5 Ways to Improve Cybersecurity
Ransomware and other cybersecurity attacks can put attractions at risk of serious financial losses, operational shutdowns, and safety threats. “Could a roller coaster be the target of a cyberattack? The short answer is ‘yes,’ along with other theme park rides, public amusements, and attractions,” stated Stephen Berry, CEO of DDE Technology, a provider of cybersecurity and advanced technology solutions, in a 2021 article on the company’s website.
Worse yet, cybersecurity attacks are on the rise. According to the 2022 SonicWall Cyber Threat Report, “ransomware [attacks] climbed an unprecedented 105% in 2021, and the explosive growth of strategies, such as double and even triple extortion, ensured that these attacks were more successful than ever.”
While operating in an online environment is essential to today’s businesses, attractions can enhance their cybersecurity and reduce their risks by following five simple steps.
No. 1: Educate Staff about Phishing Emails
Phishing emails are bogus electronic messages sent by scammers to gain personal information. “A phishing email will often try to disguise itself as a legitimate message from a bank, online service, or other company,” explains a blog at usecure.io, a cybersecurity firm. “It will then include a link to a fake phishing site—a site that looks just like the legitimate company it is imitating—where it will ask for your username, password, credit card details, or other personal information. Once you enter this information, it will, of course, be in the hands of the cybercriminal.”
That criminal can use this data for many purposes, including possible access to networks at a company, should the victim have leaked their employee credentials.
Sometimes the phishing email will come from an email address belonging to someone the recipient knows. That’s because the hacker is using the victim’s email contacts list to fool colleagues, family members, and friends into clicking on a phishing link with a subject line that creates a false sense of urgency, like “Change of Password Required Immediately,” or more innocuous ones, such as “Missing Invoice” or “See My Vacation Photos”

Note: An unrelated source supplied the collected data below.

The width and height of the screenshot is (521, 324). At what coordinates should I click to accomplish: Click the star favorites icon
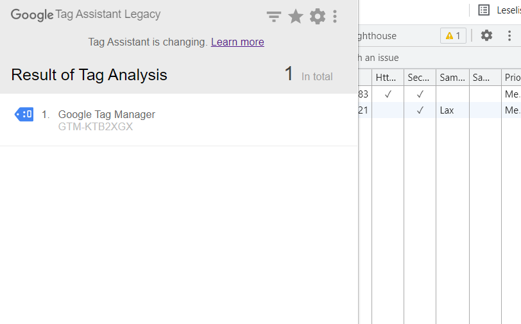click(x=295, y=16)
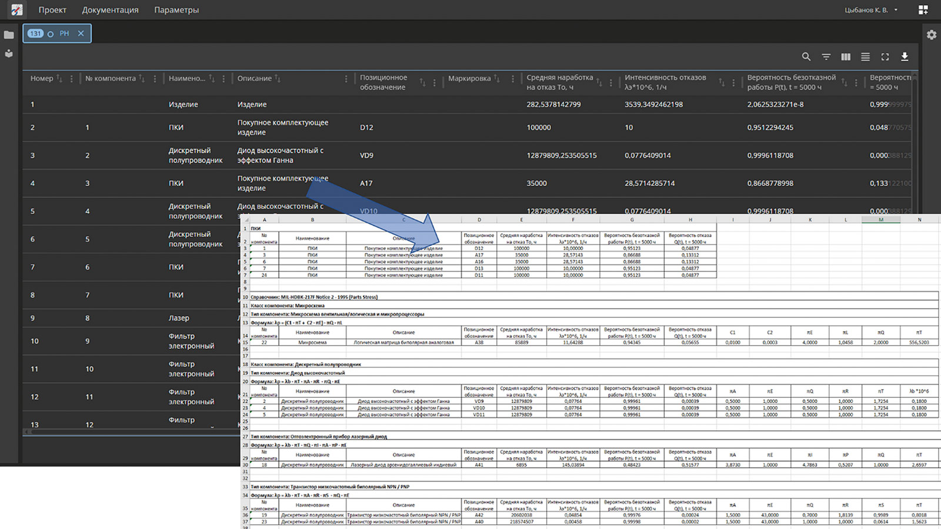This screenshot has height=529, width=941.
Task: Open the table filter icon
Action: coord(826,56)
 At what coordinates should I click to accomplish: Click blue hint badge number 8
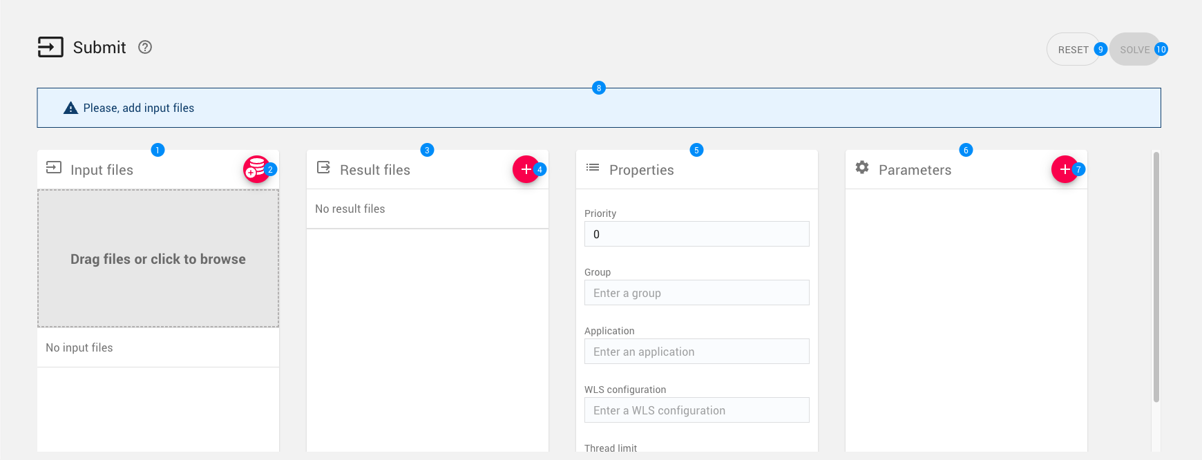pos(599,88)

To foil phishing, staff must learn to treat each potentially suspect email as a possible phishing attack and to not click on any links unless they have verified that the sender is genuine and safe.
No. 2: Use Two-Factor Authentication for Logins
For added login security, a website may send a code to a user’s phone after inputting a username and password that then has to be entered to verify identity. This is an example of two-factor authentication (2FA) in action.

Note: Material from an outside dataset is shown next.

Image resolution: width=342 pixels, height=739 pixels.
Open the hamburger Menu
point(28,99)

Using this approach, 2FA defeats hackers using stolen usernames and passwords, protecting account owners from attacks. When the hackers attempt to log onto corporate sites, the 2FA system asks them for the code sent to the actual user’s smartphone to gain entry. Unless they happen to have that smartphone (which is unlikely), they won’t get the code, and the system won’t let them in.
No. 3: Back Up Databases
Here’s an easy way to foil ransomware attacks: Back up complete databases to an external location. The whole point of a ransomware attack is to encrypt the victim’s database or computer system and charge them money to unlock it (which may not happen even if the ransom is paid). If the database and files are backed up elsewhere, the target can remain in business without paying the ransom and then load the clean backup database onto a new machine to resume business. A proper backup plan includes daily incremental backups, as well as weekly system backups. The medium should be rotated on a two-week basis.

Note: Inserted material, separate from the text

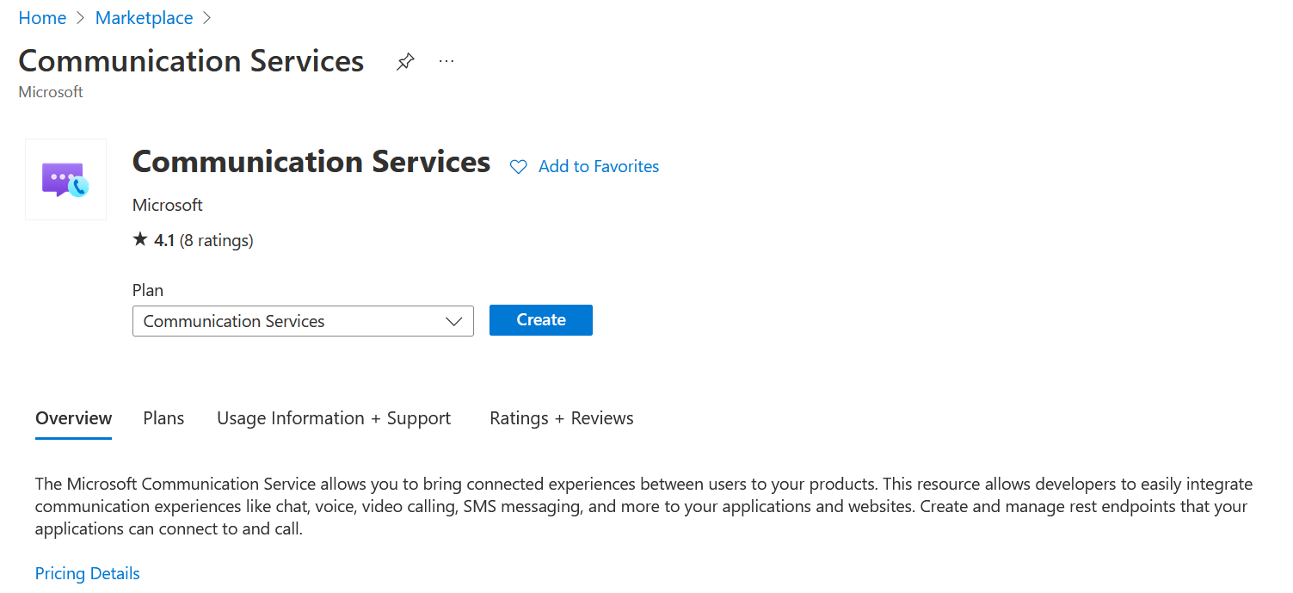Add Communication Services to Favorites
The width and height of the screenshot is (1293, 593).
pos(597,166)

No. 4: Move to a Zero Trust Security System
To provide extra security to a network, establish a zero trust security system. In a conventional information technology (IT) security system, users enter their username and password to get full access to the whole network, which is a boon for hackers. In a zero trust environment, the system challenges users at every step of the way to prove their identity and restricts access to sensitive data. This makes it much harder for hackers to penetrate an entire network.
No. 5: Plan for Cyberattacks
Cyberattacks happen, so attractions businesses need to prepare for them. Backing up databases is just one step of the process. An end-to-end, well-thought-out plan needs to be in place with training, so staff know what to do (and not to do) when a cyberattack occurs. The plan should also be deployed on a regular basis to ensure it works and that staff know how to use it, just like a lifeboat drill on a cruise ship.
The Bottom Line
“At the end of the day, cybersecurity is about people who seek to do damage to your operations and your own people (employees), who may not have the necessary training, skills, and awareness to detect and counter harmful attacks,” DDE Technology’s Berry tells Funworld. “A culture of cybersecurity awareness and training is critical for operators, particularly where risks extend to human safety and reputation, as they do in the theme park industry.”